Present the lines below as a Markdown table with the columns Row and Line, numbering each row and omitting blank lines.

+++ DATA TO PROCESS +++

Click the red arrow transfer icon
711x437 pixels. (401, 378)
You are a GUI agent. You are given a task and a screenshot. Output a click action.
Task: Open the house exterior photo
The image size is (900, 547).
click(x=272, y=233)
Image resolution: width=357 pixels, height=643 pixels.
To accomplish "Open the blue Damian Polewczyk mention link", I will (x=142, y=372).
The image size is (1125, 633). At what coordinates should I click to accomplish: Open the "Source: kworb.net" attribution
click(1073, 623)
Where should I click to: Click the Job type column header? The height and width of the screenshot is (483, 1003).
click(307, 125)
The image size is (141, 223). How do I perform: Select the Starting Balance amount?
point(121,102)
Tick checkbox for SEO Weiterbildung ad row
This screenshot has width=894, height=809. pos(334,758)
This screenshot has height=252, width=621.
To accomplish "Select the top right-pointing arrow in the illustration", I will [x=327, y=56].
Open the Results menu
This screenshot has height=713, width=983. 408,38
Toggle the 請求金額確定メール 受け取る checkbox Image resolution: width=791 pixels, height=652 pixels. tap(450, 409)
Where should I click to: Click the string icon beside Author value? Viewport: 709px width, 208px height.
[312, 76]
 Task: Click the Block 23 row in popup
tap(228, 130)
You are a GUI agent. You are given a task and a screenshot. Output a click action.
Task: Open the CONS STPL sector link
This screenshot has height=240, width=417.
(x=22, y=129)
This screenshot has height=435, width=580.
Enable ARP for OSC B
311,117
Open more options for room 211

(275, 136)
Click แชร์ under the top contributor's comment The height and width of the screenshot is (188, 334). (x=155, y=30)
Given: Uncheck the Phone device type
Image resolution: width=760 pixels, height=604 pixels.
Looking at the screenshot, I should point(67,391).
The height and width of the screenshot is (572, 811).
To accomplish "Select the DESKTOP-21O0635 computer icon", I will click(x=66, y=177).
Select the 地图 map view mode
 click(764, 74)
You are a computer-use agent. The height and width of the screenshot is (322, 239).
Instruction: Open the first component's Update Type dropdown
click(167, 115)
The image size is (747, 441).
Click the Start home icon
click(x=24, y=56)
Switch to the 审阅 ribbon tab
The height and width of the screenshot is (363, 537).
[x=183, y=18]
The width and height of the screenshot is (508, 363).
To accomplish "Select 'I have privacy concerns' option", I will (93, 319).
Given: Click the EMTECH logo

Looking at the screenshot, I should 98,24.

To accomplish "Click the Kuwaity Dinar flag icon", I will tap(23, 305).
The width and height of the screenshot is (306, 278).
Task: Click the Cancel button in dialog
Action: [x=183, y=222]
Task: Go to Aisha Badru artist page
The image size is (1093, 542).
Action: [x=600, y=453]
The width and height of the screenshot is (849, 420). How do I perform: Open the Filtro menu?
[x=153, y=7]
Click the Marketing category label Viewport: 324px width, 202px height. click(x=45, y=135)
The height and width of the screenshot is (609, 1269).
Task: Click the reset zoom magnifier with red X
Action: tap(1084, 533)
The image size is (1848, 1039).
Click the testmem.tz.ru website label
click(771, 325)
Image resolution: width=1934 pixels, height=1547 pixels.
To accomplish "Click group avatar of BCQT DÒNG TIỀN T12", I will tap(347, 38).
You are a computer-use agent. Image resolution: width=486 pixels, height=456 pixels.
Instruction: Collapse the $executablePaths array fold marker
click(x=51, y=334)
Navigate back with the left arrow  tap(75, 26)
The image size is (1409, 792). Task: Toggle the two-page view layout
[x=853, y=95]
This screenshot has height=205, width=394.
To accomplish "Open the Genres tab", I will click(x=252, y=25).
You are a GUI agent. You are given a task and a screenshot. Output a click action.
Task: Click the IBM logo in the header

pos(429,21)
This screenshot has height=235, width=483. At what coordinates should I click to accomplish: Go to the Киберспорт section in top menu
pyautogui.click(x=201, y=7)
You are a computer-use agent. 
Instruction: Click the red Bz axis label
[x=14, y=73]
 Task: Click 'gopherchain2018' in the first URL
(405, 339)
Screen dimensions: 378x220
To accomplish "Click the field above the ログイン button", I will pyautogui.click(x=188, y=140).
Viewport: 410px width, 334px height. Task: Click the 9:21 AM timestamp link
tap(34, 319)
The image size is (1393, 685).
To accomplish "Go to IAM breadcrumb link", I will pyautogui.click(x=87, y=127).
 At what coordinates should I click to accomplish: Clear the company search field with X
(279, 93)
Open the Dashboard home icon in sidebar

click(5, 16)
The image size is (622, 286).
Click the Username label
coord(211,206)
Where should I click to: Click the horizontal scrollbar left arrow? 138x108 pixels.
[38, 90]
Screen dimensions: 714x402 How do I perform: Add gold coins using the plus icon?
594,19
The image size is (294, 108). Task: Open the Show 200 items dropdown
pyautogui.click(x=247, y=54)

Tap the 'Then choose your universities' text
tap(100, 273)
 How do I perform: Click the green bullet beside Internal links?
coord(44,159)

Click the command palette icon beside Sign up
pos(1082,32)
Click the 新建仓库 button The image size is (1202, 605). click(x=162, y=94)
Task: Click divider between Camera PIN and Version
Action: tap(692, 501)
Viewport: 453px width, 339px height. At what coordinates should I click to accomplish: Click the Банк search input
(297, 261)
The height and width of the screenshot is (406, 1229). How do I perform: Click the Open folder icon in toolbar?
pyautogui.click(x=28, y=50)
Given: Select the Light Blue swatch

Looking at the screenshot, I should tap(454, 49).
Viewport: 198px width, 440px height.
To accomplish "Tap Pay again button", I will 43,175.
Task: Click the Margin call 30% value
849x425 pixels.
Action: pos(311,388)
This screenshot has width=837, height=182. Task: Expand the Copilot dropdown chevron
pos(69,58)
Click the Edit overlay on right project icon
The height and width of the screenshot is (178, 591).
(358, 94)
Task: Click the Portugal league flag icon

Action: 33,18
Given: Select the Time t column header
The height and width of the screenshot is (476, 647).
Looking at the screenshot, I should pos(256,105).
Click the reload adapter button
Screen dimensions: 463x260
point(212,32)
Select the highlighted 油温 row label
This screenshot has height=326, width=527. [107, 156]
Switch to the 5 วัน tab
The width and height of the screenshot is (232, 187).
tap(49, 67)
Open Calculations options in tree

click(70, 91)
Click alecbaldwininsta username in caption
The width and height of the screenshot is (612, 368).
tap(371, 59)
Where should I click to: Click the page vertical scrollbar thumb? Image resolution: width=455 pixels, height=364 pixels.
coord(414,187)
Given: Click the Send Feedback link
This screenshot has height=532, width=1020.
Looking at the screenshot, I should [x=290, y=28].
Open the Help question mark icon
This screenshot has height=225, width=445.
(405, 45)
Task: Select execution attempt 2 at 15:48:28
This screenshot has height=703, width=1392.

+++

→ **OUTPUT FOR THIS TASK**
| Row | Line |
|---|---|
| 1 | Click the red arrow transfer icon |
| 2 | 711x437 pixels. (401, 378) |
| 3 | You are a GUI agent. You are given a task and a screenshot. Output a click action. |
| 4 | Task: Open the house exterior photo |
| 5 | The image size is (900, 547). |
| 6 | click(x=272, y=233) |
| 7 | Image resolution: width=357 pixels, height=643 pixels. |
| 8 | To accomplish "Open the blue Damian Polewczyk mention link", I will (x=142, y=372). |
| 9 | The image size is (1125, 633). At what coordinates should I click to accomplish: Open the "Source: kworb.net" attribution |
| 10 | click(1073, 623) |
| 11 | Where should I click to: Click the Job type column header? The height and width of the screenshot is (483, 1003). |
| 12 | click(307, 125) |
| 13 | The image size is (141, 223). How do I perform: Select the Starting Balance amount? |
| 14 | point(121,102) |
| 15 | Tick checkbox for SEO Weiterbildung ad row |
| 16 | This screenshot has width=894, height=809. pos(334,758) |
| 17 | This screenshot has height=252, width=621. |
| 18 | To accomplish "Select the top right-pointing arrow in the illustration", I will [x=327, y=56]. |
| 19 | Open the Results menu |
| 20 | This screenshot has height=713, width=983. 408,38 |
| 21 | Toggle the 請求金額確定メール 受け取る checkbox Image resolution: width=791 pixels, height=652 pixels. tap(450, 409) |
| 22 | Where should I click to: Click the string icon beside Author value? Viewport: 709px width, 208px height. |
| 23 | [312, 76] |
| 24 |  Task: Click the Block 23 row in popup |
| 25 | tap(228, 130) |
| 26 | You are a GUI agent. You are given a task and a screenshot. Output a click action. |
| 27 | Task: Open the CONS STPL sector link |
| 28 | This screenshot has height=240, width=417. |
| 29 | (x=22, y=129) |
| 30 | This screenshot has height=435, width=580. |
| 31 | Enable ARP for OSC B |
| 32 | 311,117 |
| 33 | Open more options for room 211 |
| 34 | (275, 136) |
| 35 | Click แชร์ under the top contributor's comment The height and width of the screenshot is (188, 334). (x=155, y=30) |
| 36 | Given: Uncheck the Phone device type |
| 37 | Image resolution: width=760 pixels, height=604 pixels. |
| 38 | Looking at the screenshot, I should point(67,391). |
| 39 | The height and width of the screenshot is (572, 811). |
| 40 | To accomplish "Select the DESKTOP-21O0635 computer icon", I will click(x=66, y=177). |
| 41 | Select the 地图 map view mode |
| 42 |  click(764, 74) |
| 43 | You are a computer-use agent. The height and width of the screenshot is (322, 239). |
| 44 | Instruction: Open the first component's Update Type dropdown |
| 45 | click(167, 115) |
| 46 | The image size is (747, 441). |
| 47 | Click the Start home icon |
| 48 | click(x=24, y=56) |
| 49 | Switch to the 审阅 ribbon tab |
| 50 | The height and width of the screenshot is (363, 537). |
| 51 | [x=183, y=18] |
| 52 | The width and height of the screenshot is (508, 363). |
| 53 | To accomplish "Select 'I have privacy concerns' option", I will (93, 319). |
| 54 | Given: Click the EMTECH logo |
| 55 | Looking at the screenshot, I should 98,24. |
| 56 | To accomplish "Click the Kuwaity Dinar flag icon", I will tap(23, 305). |
| 57 | The width and height of the screenshot is (306, 278). |
| 58 | Task: Click the Cancel button in dialog |
| 59 | Action: [x=183, y=222] |
| 60 | Task: Go to Aisha Badru artist page |
| 61 | The image size is (1093, 542). |
| 62 | Action: [x=600, y=453] |
| 63 | The width and height of the screenshot is (849, 420). How do I perform: Open the Filtro menu? |
| 64 | [x=153, y=7] |
| 65 | Click the Marketing category label Viewport: 324px width, 202px height. click(x=45, y=135) |
| 66 | The height and width of the screenshot is (609, 1269). |
| 67 | Task: Click the reset zoom magnifier with red X |
| 68 | Action: tap(1084, 533) |
| 69 | The image size is (1848, 1039). |
| 70 | Click the testmem.tz.ru website label |
| 71 | click(771, 325) |
| 72 | Image resolution: width=1934 pixels, height=1547 pixels. |
| 73 | To accomplish "Click group avatar of BCQT DÒNG TIỀN T12", I will tap(347, 38). |
| 74 | You are a computer-use agent. Image resolution: width=486 pixels, height=456 pixels. |
| 75 | Instruction: Collapse the $executablePaths array fold marker |
| 76 | click(x=51, y=334) |
| 77 | Navigate back with the left arrow  tap(75, 26) |
| 78 | The image size is (1409, 792). Task: Toggle the two-page view layout |
| 79 | [x=853, y=95] |
| 80 | This screenshot has height=205, width=394. |
| 81 | To accomplish "Open the Genres tab", I will click(x=252, y=25). |
| 82 | You are a GUI agent. You are given a task and a screenshot. Output a click action. |
| 83 | Task: Click the IBM logo in the header |
| 84 | pos(429,21) |
| 85 | This screenshot has height=235, width=483. At what coordinates should I click to accomplish: Go to the Киберспорт section in top menu |
| 86 | pyautogui.click(x=201, y=7) |
| 87 | You are a computer-use agent.  |
| 88 | Instruction: Click the red Bz axis label |
| 89 | [x=14, y=73] |
| 90 |  Task: Click 'gopherchain2018' in the first URL |
| 91 | (405, 339) |
| 92 | Screen dimensions: 378x220 |
| 93 | To accomplish "Click the field above the ログイン button", I will pyautogui.click(x=188, y=140). |
| 94 | Viewport: 410px width, 334px height. Task: Click the 9:21 AM timestamp link |
| 95 | tap(34, 319) |
| 96 | The image size is (1393, 685). |
| 97 | To accomplish "Go to IAM breadcrumb link", I will pyautogui.click(x=87, y=127). |
| 98 |  At what coordinates should I click to accomplish: Clear the company search field with X |
| 99 | (279, 93) |
| 100 | Open the Dashboard home icon in sidebar |
| 101 | click(5, 16) |
| 102 | The image size is (622, 286). |
| 103 | Click the Username label |
| 104 | coord(211,206) |
| 105 | Where should I click to: Click the horizontal scrollbar left arrow? 138x108 pixels. |
| 106 | [38, 90] |
| 107 | Screen dimensions: 714x402 How do I perform: Add gold coins using the plus icon? |
| 108 | 594,19 |
| 109 | The image size is (294, 108). Task: Open the Show 200 items dropdown |
| 110 | pyautogui.click(x=247, y=54) |
| 111 | Tap the 'Then choose your universities' text |
| 112 | tap(100, 273) |
| 113 |  How do I perform: Click the green bullet beside Internal links? |
| 114 | coord(44,159) |
| 115 | Click the command palette icon beside Sign up |
| 116 | pos(1082,32) |
| 117 | Click the 新建仓库 button The image size is (1202, 605). click(x=162, y=94) |
| 118 | Task: Click divider between Camera PIN and Version |
| 119 | Action: tap(692, 501) |
| 120 | Viewport: 453px width, 339px height. At what coordinates should I click to accomplish: Click the Банк search input |
| 121 | (297, 261) |
| 122 | The height and width of the screenshot is (406, 1229). How do I perform: Click the Open folder icon in toolbar? |
| 123 | pyautogui.click(x=28, y=50) |
| 124 | Given: Select the Light Blue swatch |
| 125 | Looking at the screenshot, I should tap(454, 49). |
| 126 | Viewport: 198px width, 440px height. |
| 127 | To accomplish "Tap Pay again button", I will 43,175. |
| 128 | Task: Click the Margin call 30% value |
| 129 | 849x425 pixels. |
| 130 | Action: pos(311,388) |
| 131 | This screenshot has width=837, height=182. Task: Expand the Copilot dropdown chevron |
| 132 | pos(69,58) |
| 133 | Click the Edit overlay on right project icon |
| 134 | The height and width of the screenshot is (178, 591). |
| 135 | (358, 94) |
| 136 | Task: Click the Portugal league flag icon |
| 137 | Action: 33,18 |
| 138 | Given: Select the Time t column header |
| 139 | The height and width of the screenshot is (476, 647). |
| 140 | Looking at the screenshot, I should pos(256,105). |
| 141 | Click the reload adapter button |
| 142 | Screen dimensions: 463x260 |
| 143 | point(212,32) |
| 144 | Select the highlighted 油温 row label |
| 145 | This screenshot has height=326, width=527. [107, 156] |
| 146 | Switch to the 5 วัน tab |
| 147 | The width and height of the screenshot is (232, 187). |
| 148 | tap(49, 67) |
| 149 | Open Calculations options in tree |
| 150 | click(70, 91) |
| 151 | Click alecbaldwininsta username in caption |
| 152 | The width and height of the screenshot is (612, 368). |
| 153 | tap(371, 59) |
| 154 | Where should I click to: Click the page vertical scrollbar thumb? Image resolution: width=455 pixels, height=364 pixels. |
| 155 | coord(414,187) |
| 156 | Given: Click the Send Feedback link |
| 157 | This screenshot has height=532, width=1020. |
| 158 | Looking at the screenshot, I should [x=290, y=28]. |
| 159 | Open the Help question mark icon |
| 160 | This screenshot has height=225, width=445. |
| 161 | (405, 45) |
| 162 | Task: Select execution attempt 2 at 15:48:28 |
| 163 | This screenshot has height=703, width=1392. |